Stored items:
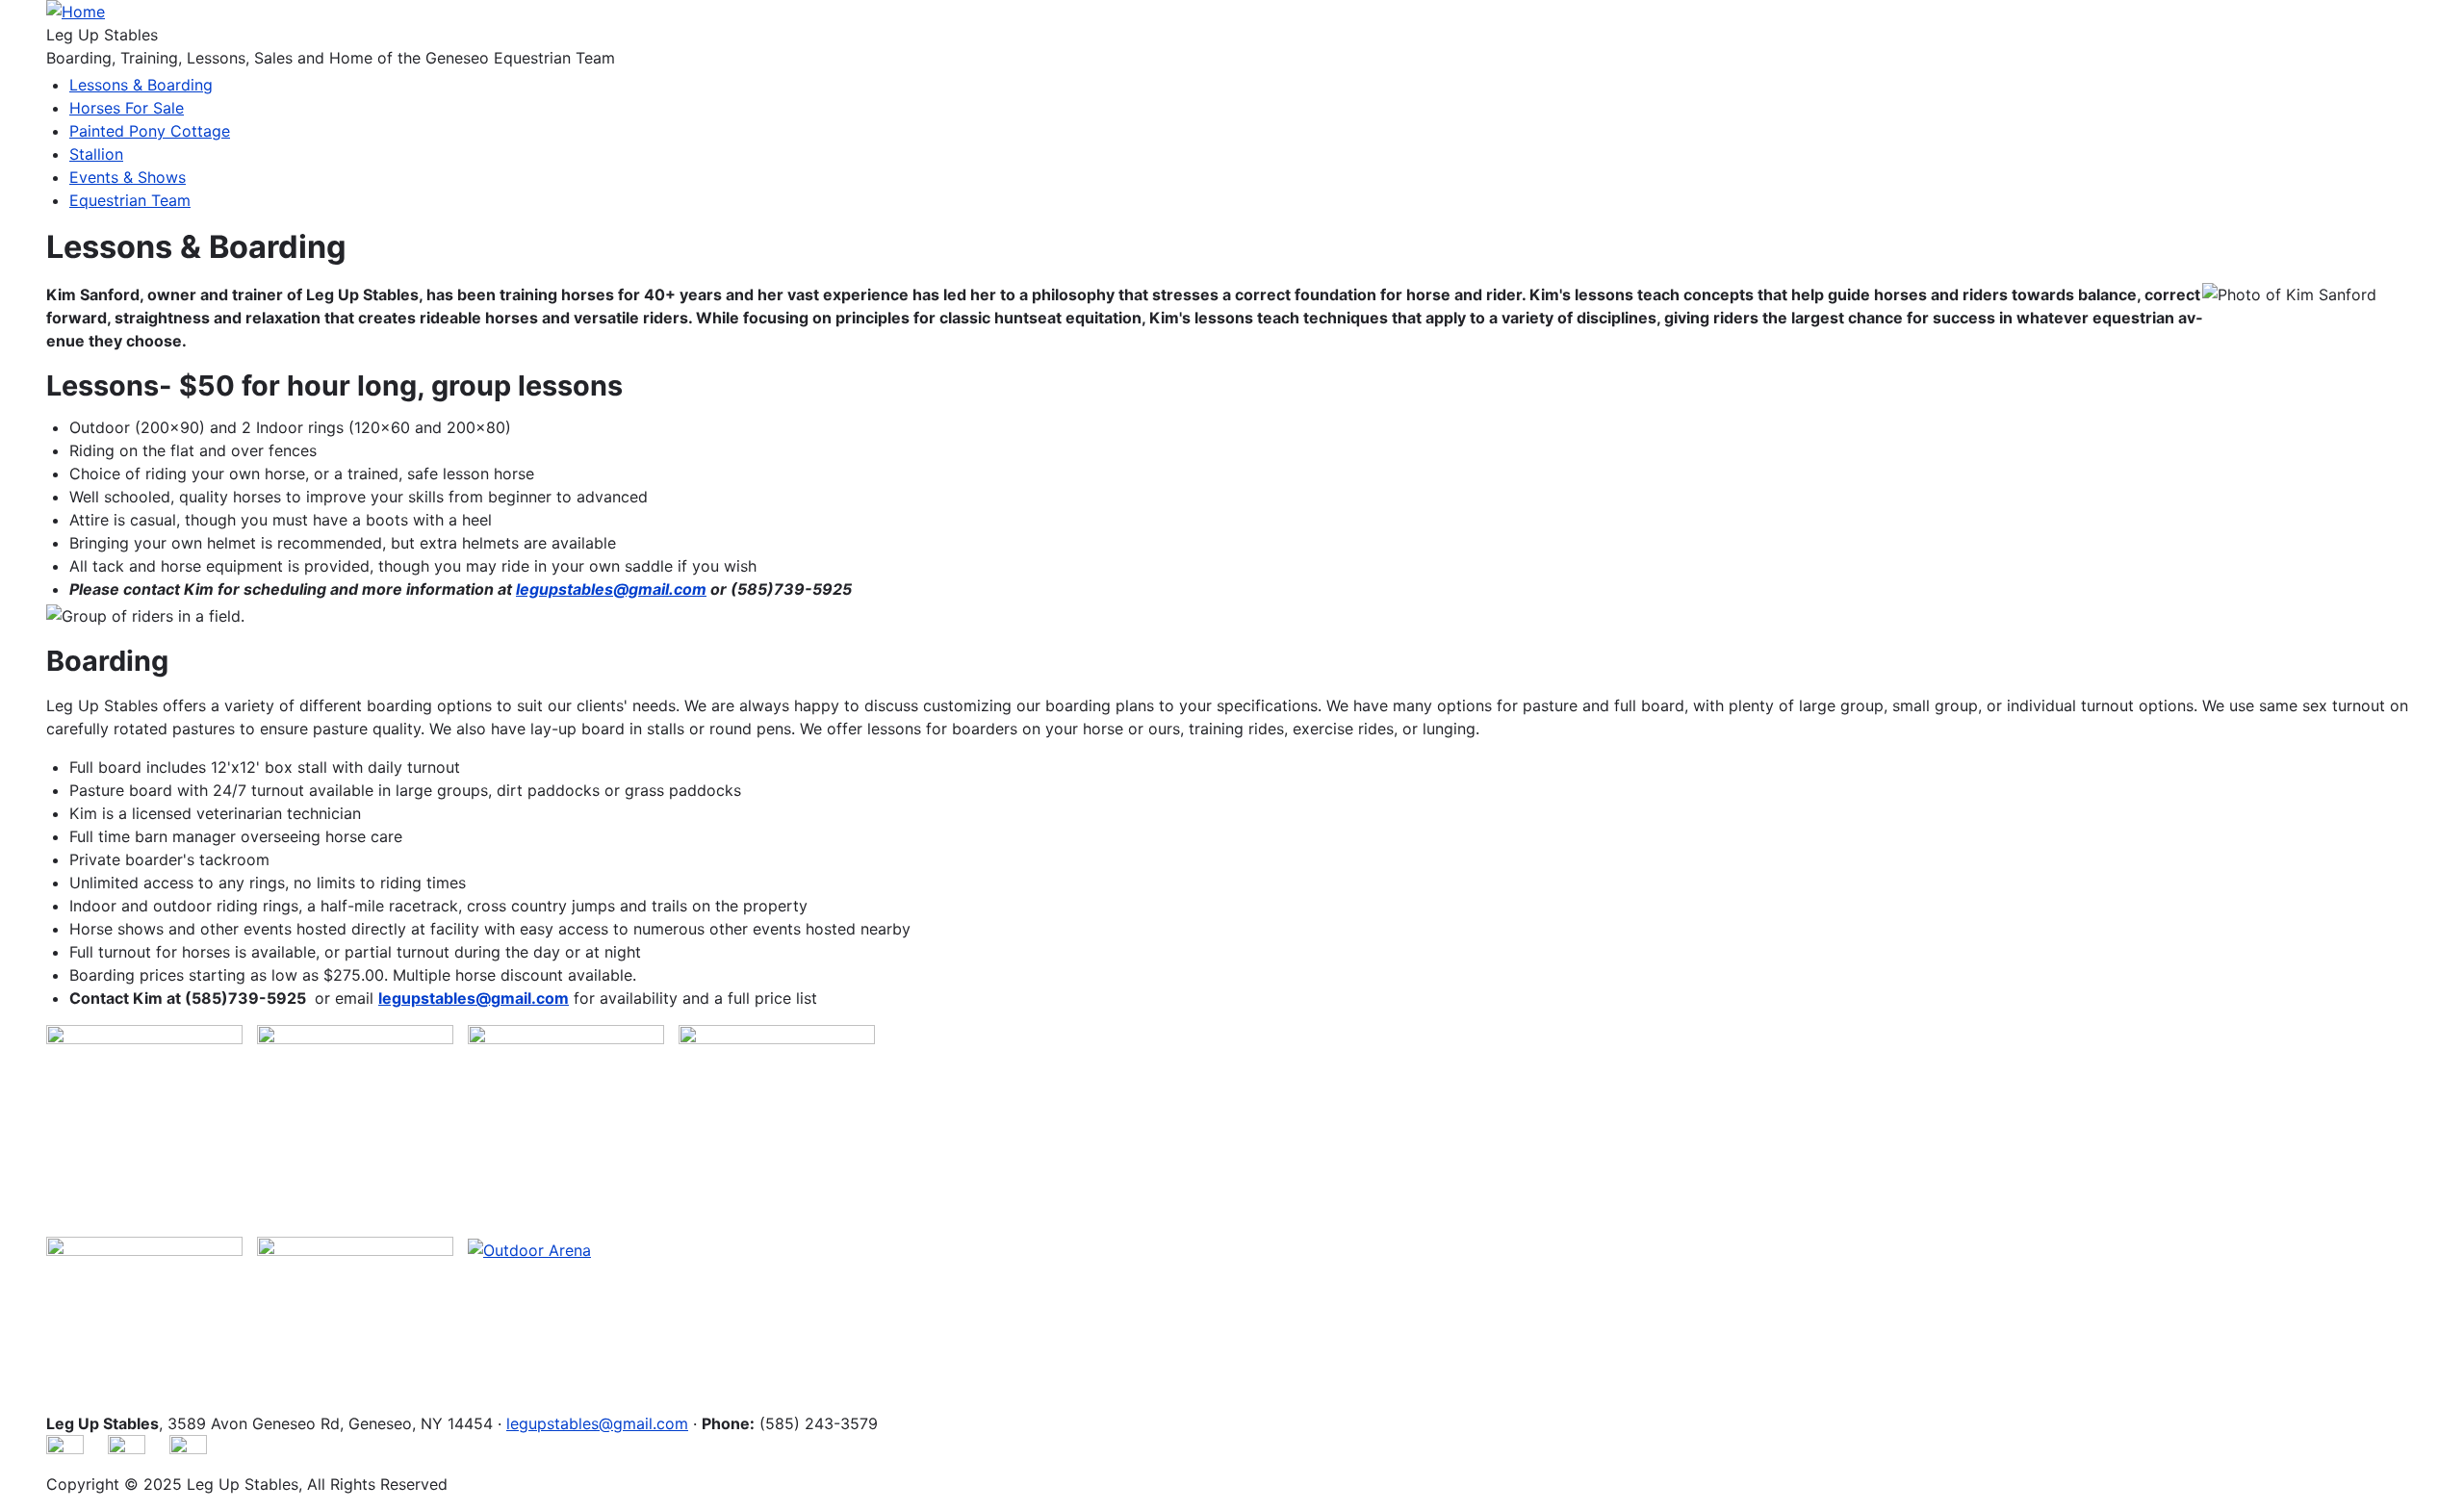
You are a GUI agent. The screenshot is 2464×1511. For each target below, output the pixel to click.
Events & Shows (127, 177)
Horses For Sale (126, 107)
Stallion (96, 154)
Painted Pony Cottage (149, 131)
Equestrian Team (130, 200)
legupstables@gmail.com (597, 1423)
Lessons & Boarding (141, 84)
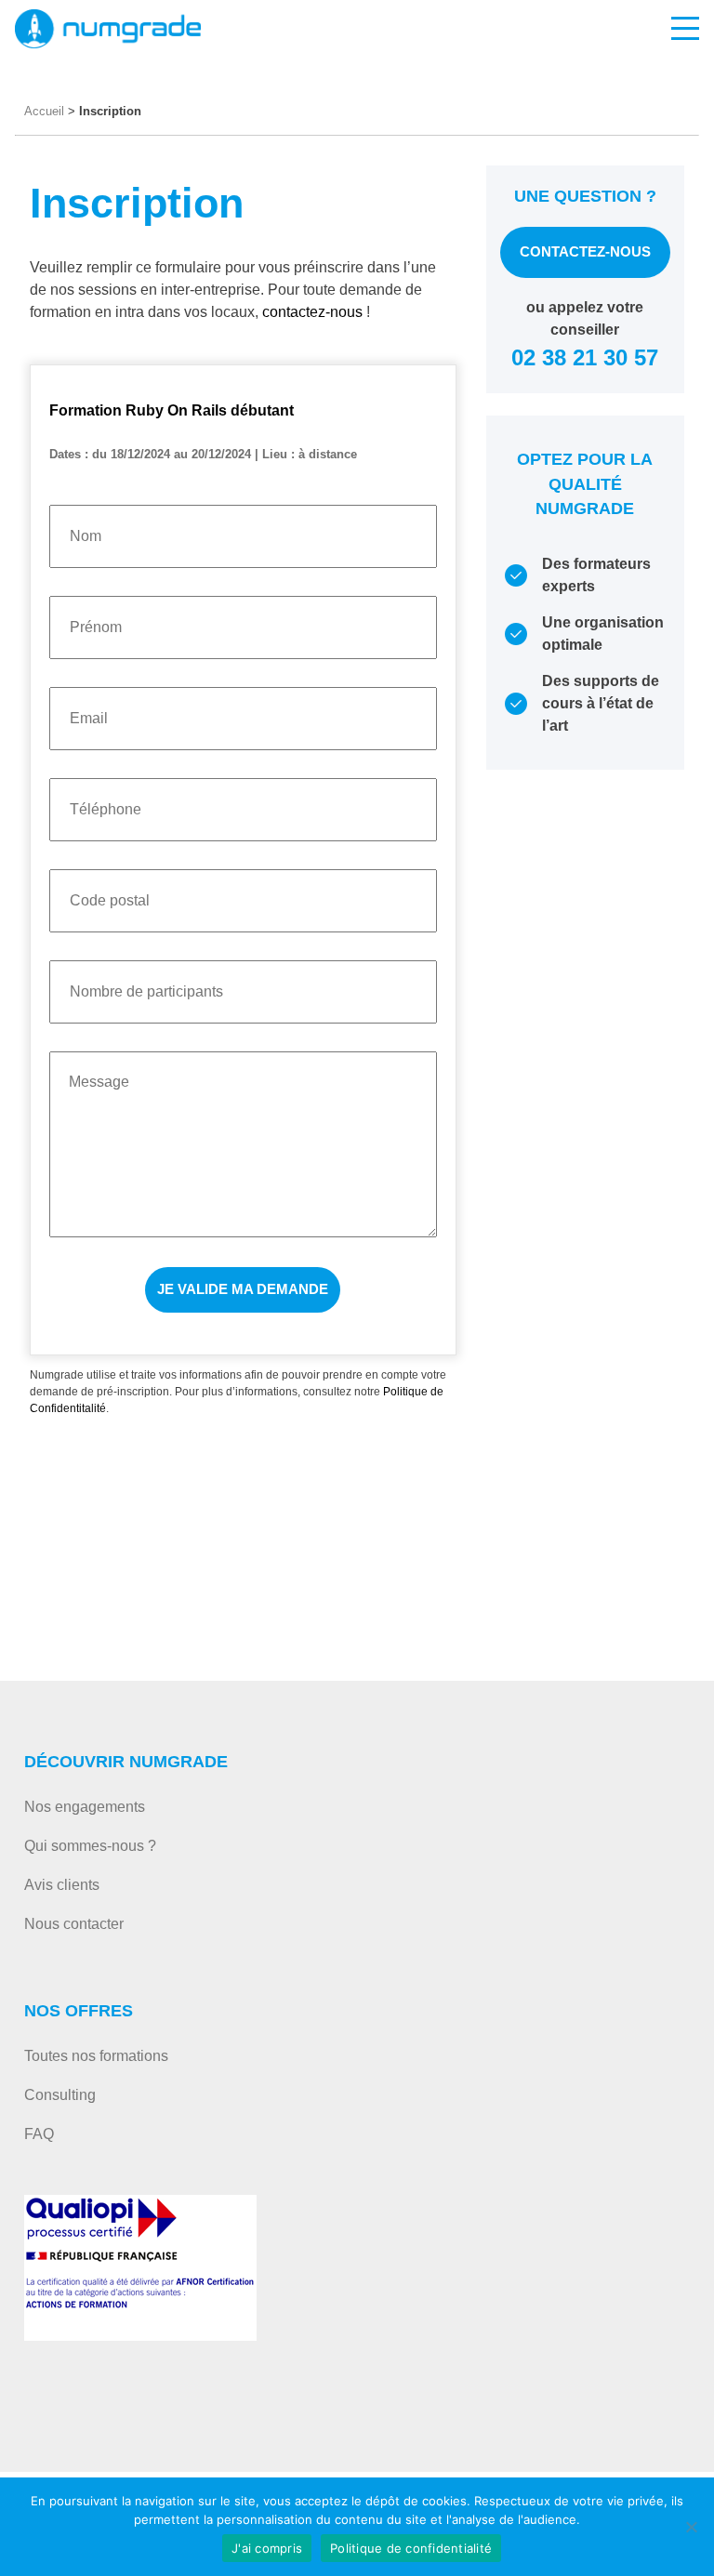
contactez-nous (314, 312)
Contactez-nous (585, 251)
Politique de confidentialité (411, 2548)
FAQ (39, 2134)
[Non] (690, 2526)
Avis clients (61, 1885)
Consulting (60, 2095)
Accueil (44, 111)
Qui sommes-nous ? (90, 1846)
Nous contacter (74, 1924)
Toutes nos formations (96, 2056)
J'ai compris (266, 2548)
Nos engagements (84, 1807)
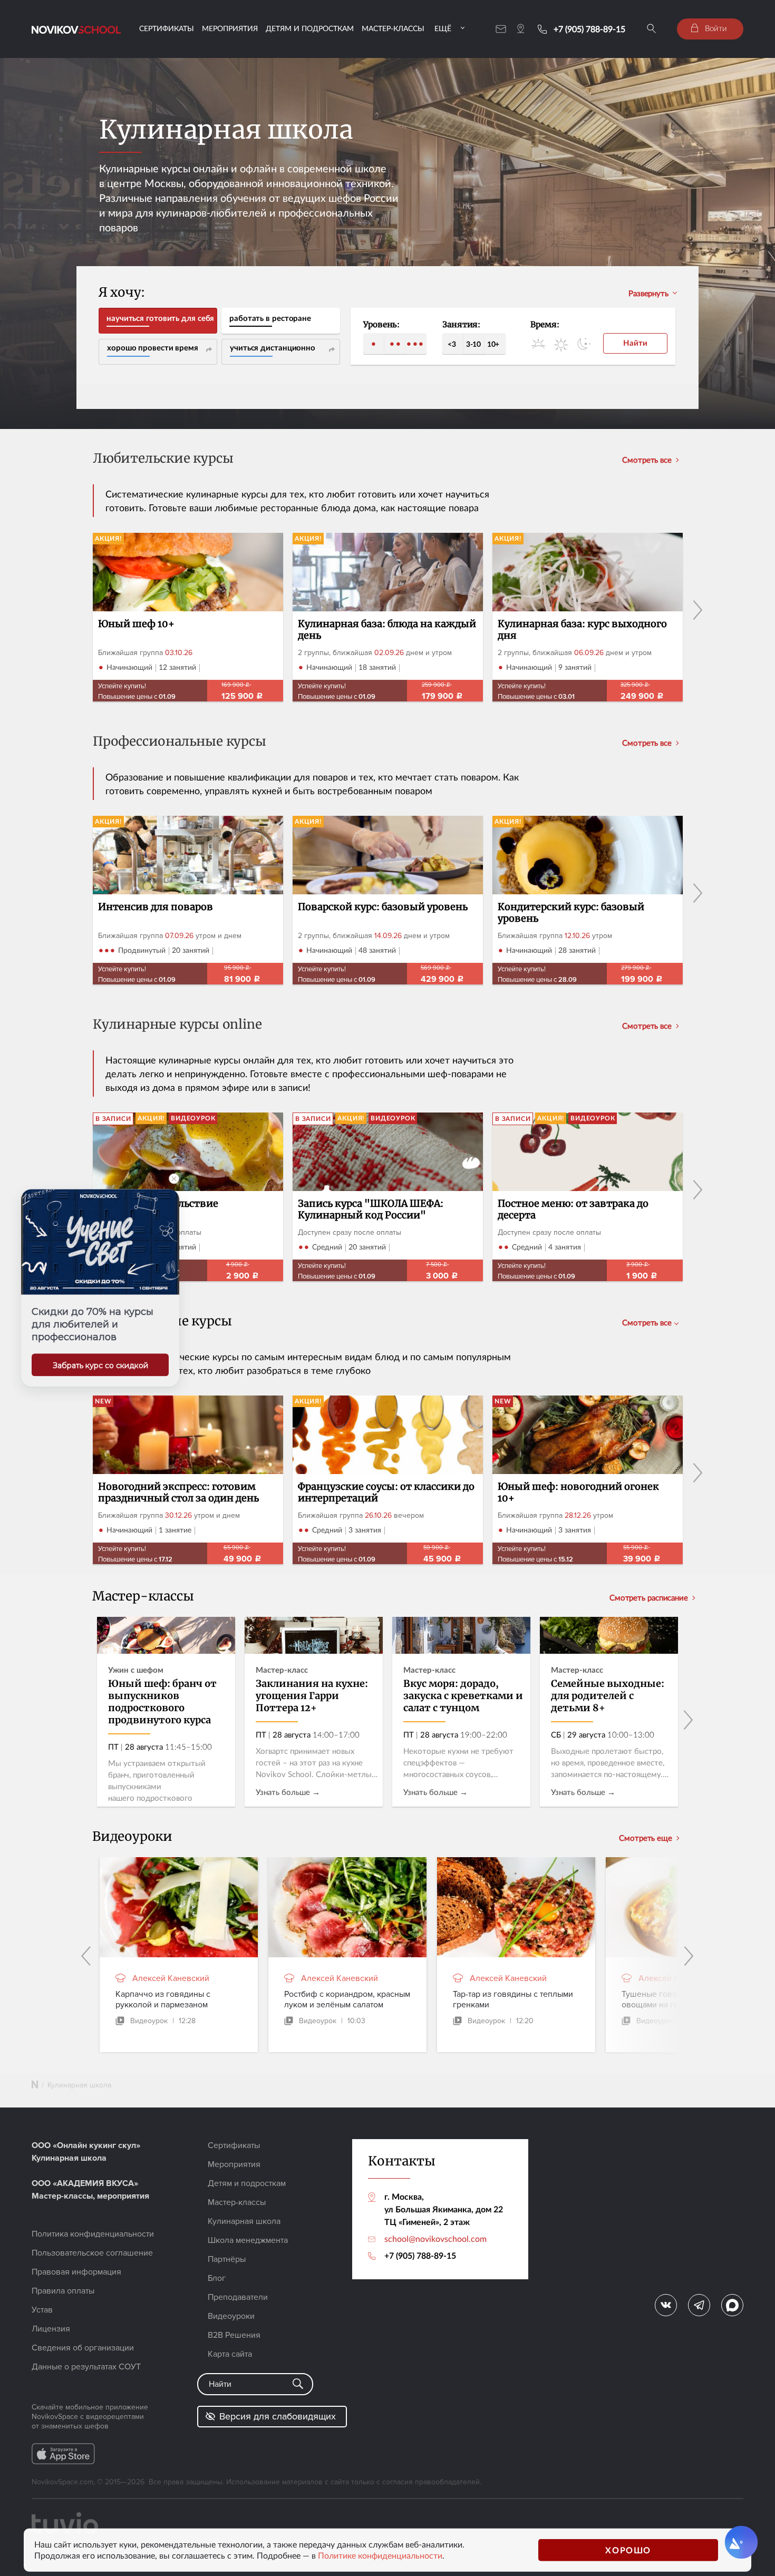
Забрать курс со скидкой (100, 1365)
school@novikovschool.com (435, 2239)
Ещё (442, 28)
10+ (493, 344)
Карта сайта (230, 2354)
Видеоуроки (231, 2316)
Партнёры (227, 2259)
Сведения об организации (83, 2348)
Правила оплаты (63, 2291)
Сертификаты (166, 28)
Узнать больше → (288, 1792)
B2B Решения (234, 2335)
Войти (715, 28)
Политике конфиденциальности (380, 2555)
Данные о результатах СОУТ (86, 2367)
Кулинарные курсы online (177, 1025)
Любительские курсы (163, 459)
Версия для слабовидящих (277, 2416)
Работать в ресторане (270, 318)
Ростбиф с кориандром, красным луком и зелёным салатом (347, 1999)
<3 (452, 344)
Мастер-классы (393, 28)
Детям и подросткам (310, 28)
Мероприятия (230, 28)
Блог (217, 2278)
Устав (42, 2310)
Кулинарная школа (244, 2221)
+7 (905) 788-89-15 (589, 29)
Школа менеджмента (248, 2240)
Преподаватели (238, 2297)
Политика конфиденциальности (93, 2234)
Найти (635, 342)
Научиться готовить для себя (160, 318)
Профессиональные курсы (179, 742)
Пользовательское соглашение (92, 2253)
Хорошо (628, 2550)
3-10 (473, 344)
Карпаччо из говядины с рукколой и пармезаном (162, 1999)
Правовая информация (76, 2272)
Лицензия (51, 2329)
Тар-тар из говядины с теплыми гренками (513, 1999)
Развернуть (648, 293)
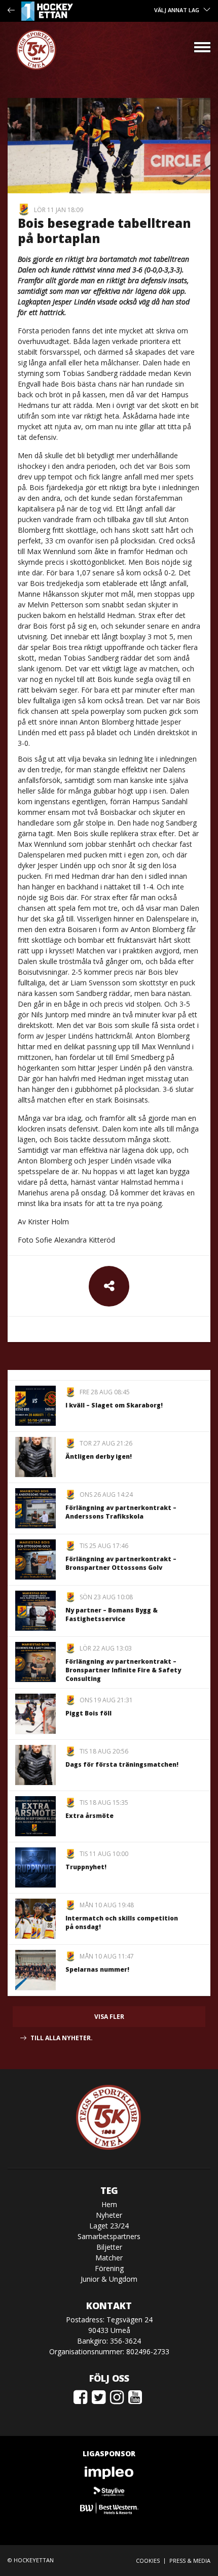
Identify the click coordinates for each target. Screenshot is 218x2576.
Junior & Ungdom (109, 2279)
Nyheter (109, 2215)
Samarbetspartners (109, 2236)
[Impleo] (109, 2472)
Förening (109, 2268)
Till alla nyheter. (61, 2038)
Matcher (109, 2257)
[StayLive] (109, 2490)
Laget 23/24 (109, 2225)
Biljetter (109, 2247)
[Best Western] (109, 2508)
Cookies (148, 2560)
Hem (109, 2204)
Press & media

INSTRUCTIONS TO FOLLOW: Could you set down every entry above exactly as it stands, with no images?

RESPONSE AREA:
You are a GUI agent. The screenshot is 2464×1511. For each target below, output the pixel to click.
Events & Shows (127, 177)
Horses For Sale (126, 107)
Stallion (96, 154)
Painted Pony Cottage (149, 131)
Equestrian Team (130, 200)
legupstables@gmail.com (597, 1423)
Lessons & Boarding (141, 84)
contactez-nous (314, 312)
Contactez-nous (585, 251)
Politique de confidentialité (411, 2548)
FAQ (39, 2134)
[Non] (690, 2526)
Avis clients (61, 1885)
Consulting (60, 2095)
Accueil (44, 111)
Qui sommes-nous ? (90, 1846)
Nous contacter (74, 1924)
Toutes nos formations (96, 2056)
J'ai compris (266, 2548)
Nos engagements (84, 1807)
Забрать курс со скидкой (100, 1365)
school@novikovschool.com (435, 2239)
Ещё (442, 28)
10+ (493, 344)
Карта сайта (230, 2354)
Видеоуроки (231, 2316)
Партнёры (227, 2259)
Сведения об организации (83, 2348)
Правила оплаты (63, 2291)
Сертификаты (166, 28)
Узнать больше → (288, 1792)
B2B Решения (234, 2335)
Войти (715, 28)
Политике конфиденциальности (380, 2555)
Данные о результатах СОУТ (86, 2367)
Кулинарные курсы online (177, 1025)
Любительские курсы (163, 459)
Версия для слабовидящих (277, 2416)
Работать в ресторане (270, 318)
Ростбиф с кориандром, красным луком и зелёным салатом (347, 1999)
<3 (452, 344)
Мастер-классы (393, 28)
Детям и подросткам (310, 28)
Мероприятия (230, 28)
Блог (217, 2278)
Устав (42, 2310)
Кулинарная школа (244, 2221)
+7 (905) 788-89-15 (589, 29)
Школа менеджмента (248, 2240)
Преподаватели (238, 2297)
Политика конфиденциальности (93, 2234)
Найти (635, 342)
Научиться готовить для себя (160, 318)
Профессиональные курсы (179, 742)
Пользовательское соглашение (92, 2253)
Хорошо (628, 2550)
3-10 (473, 344)
Карпаччо из говядины с рукколой и пармезаном (162, 1999)
Правовая информация (76, 2272)
Лицензия (51, 2329)
Тар-тар из говядины с теплыми гренками (513, 1999)
Развернуть (648, 293)
Identify the click coordinates for each target. Screenshot is 218x2576.
Junior & Ungdom (109, 2279)
Nyheter (109, 2215)
Samarbetspartners (109, 2236)
[Impleo] (109, 2472)
Förening (109, 2268)
Till alla nyheter. (61, 2038)
Matcher (109, 2257)
[StayLive] (109, 2490)
Laget 23/24 (109, 2225)
Biljetter (109, 2247)
[Best Western] (109, 2508)
Cookies (148, 2560)
Hem (109, 2204)
Press & media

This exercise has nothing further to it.